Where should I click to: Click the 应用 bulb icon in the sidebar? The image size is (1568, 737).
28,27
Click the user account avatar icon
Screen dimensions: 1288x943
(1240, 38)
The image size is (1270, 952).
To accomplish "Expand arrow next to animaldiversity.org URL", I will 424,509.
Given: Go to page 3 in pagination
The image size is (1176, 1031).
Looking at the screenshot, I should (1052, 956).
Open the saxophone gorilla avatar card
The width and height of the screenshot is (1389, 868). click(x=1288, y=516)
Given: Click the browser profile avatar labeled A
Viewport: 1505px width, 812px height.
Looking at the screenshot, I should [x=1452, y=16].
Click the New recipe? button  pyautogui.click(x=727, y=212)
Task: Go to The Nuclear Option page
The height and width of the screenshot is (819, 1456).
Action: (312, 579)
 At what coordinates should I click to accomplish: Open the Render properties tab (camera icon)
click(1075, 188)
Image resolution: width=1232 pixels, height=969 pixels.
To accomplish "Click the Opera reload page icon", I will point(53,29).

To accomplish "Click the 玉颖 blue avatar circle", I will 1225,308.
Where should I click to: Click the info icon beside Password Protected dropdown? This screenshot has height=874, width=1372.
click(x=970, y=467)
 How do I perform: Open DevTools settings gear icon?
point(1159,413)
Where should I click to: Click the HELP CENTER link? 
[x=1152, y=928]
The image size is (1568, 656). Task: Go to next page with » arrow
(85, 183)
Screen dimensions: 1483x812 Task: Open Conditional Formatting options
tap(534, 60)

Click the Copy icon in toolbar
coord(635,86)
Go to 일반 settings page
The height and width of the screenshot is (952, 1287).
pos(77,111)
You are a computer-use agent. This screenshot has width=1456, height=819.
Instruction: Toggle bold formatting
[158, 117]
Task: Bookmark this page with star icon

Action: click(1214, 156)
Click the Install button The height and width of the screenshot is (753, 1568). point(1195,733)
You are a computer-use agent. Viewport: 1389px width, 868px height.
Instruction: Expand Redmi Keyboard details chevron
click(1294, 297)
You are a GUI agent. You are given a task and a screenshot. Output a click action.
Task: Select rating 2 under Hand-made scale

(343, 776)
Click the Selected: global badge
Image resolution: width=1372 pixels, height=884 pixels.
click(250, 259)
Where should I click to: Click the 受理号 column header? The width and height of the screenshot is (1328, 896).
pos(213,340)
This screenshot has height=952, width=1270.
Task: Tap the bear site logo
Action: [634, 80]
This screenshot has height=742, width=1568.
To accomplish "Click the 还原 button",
----------
▶ **Prompt**:
Filter the records above for lines containing the word "button", and copy those lines.

▶ **Exercise solution**:
Click the New recipe? button  pyautogui.click(x=727, y=212)
Click the Install button The height and width of the screenshot is (753, 1568). point(1195,733)
To accomplish "Click the 还原 button",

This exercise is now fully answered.